DOCUMENT SEGMENT =>
--

Bill Wilson Center provides services to more than 5,000 children, youth, young adults and families in Santa Clara County through our various programs. Additionally, we reach more than 100,000 clients through our street outreach and crisis line programs. Bill Wilson Center programs focus on housing, education, counseling, and advocacy. Bill Wilson Center is committed to working with the community to ensure that every youth has access to the range of services needed to grow to be healthy and self-sufficient adults; and that our behavioral health department is available to provide individual and family counseling sessions to a community facing a range of social and emotional challenges. Bill Wilson Center has been providing services to runaway and homeless youth since 1973.

Values

Bill Wilson Center’s culture is defined by its values. They are the beliefs and principles that are most important to our agency and they shape the way BWC operates and interacts internally with each other, clients and other stakeholders.

Belonging

Building an environment where equity is pursued, inclusion is prioritized and diversity is celebrated.

--

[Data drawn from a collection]
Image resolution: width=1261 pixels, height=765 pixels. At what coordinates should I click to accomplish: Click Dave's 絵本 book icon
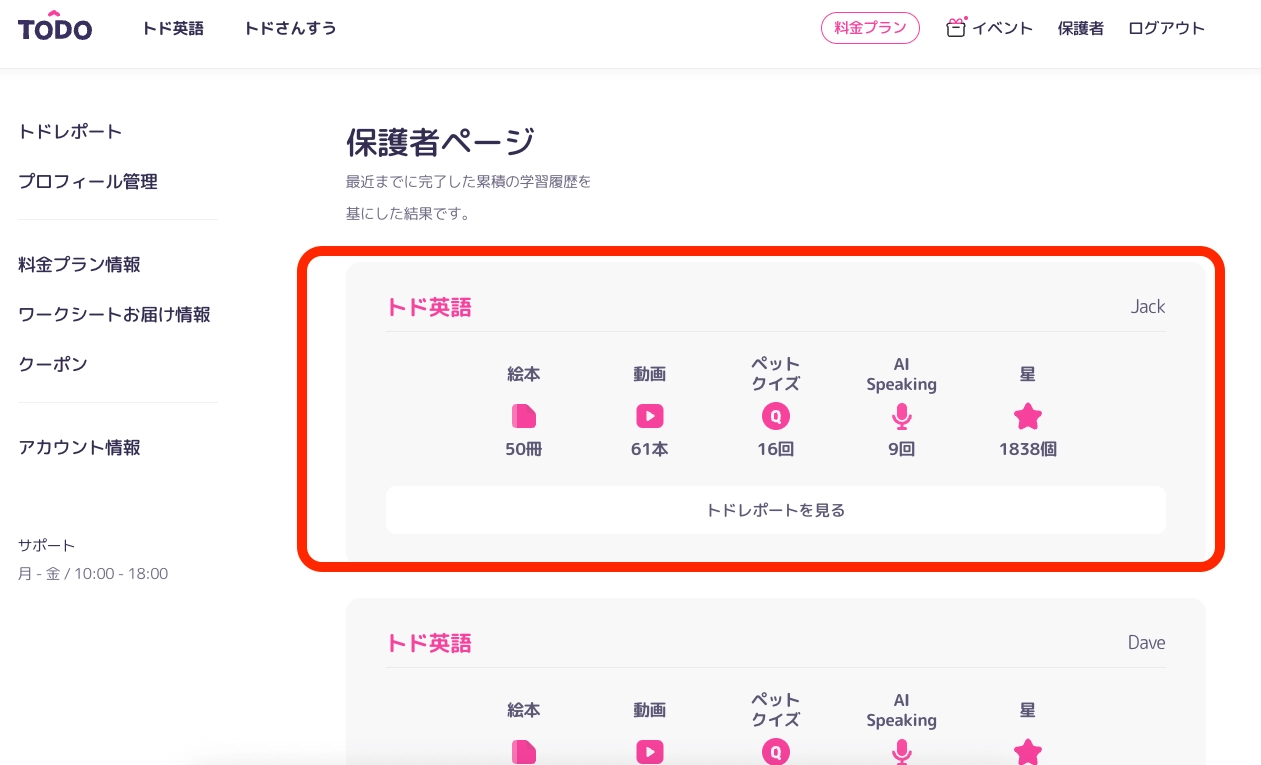click(x=524, y=751)
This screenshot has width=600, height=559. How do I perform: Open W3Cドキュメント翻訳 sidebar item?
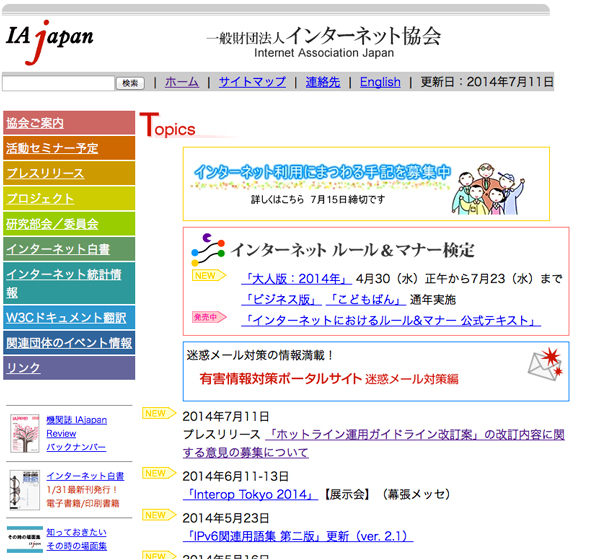click(x=66, y=318)
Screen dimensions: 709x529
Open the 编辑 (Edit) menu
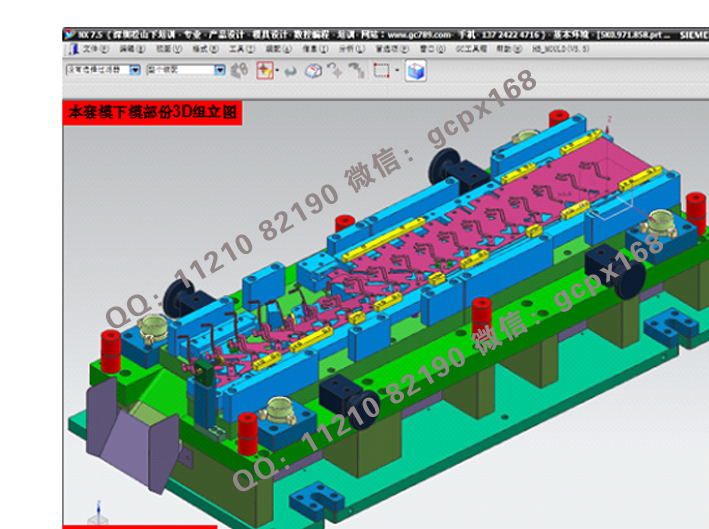(x=127, y=48)
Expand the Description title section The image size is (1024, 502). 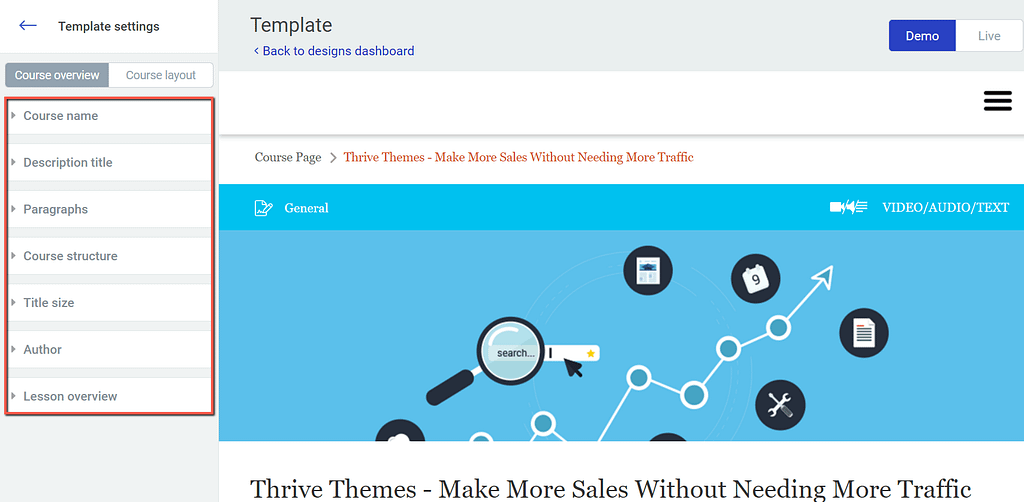pos(68,163)
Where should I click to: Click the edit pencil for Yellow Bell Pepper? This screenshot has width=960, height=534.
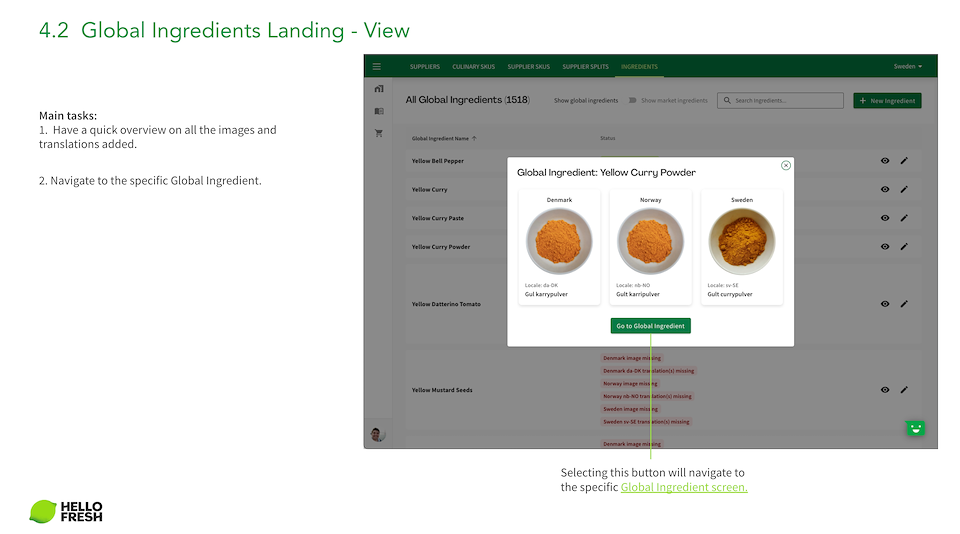pos(904,161)
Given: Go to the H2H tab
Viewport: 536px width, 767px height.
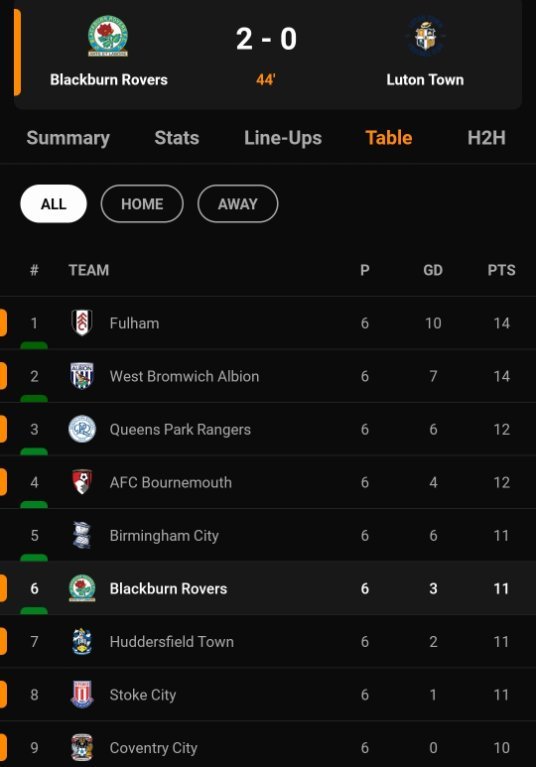Looking at the screenshot, I should (x=487, y=138).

--

AIM => Please carry the passage about Bill Wilson Center further, picking up right after its final sentence.

REPLY TO THE EXERCISE =>
Collaboration

Working together to find solutions that strengthen our community.

Compassion

Understanding that every journey and person is unique, meeting them where they are and assisting them to reach their full potential.

Impact

Creating meaningful change that builds a better tomorrow.

Integrity

Promoting a culture of trust, accountability, mutual respect and the courage to do what’s right.

Learning

Investing in continuous growth that improves our organization, ourselves and others.

Perseverance

Facing challenges with determination, believing success is possible for everyone.

 

 


Who is Bill Wilson?

Guiding Principles

The origins of Bill Wilson Center go back to 1973 when a prominent Santa Clara citizen, Bill Wilson, Jr., worked with troubled youth in addition to owning Wilson's Jewel Bakery and serving as a Santa Clara City Councilman (1963-1971), with a term as mayor in 1965.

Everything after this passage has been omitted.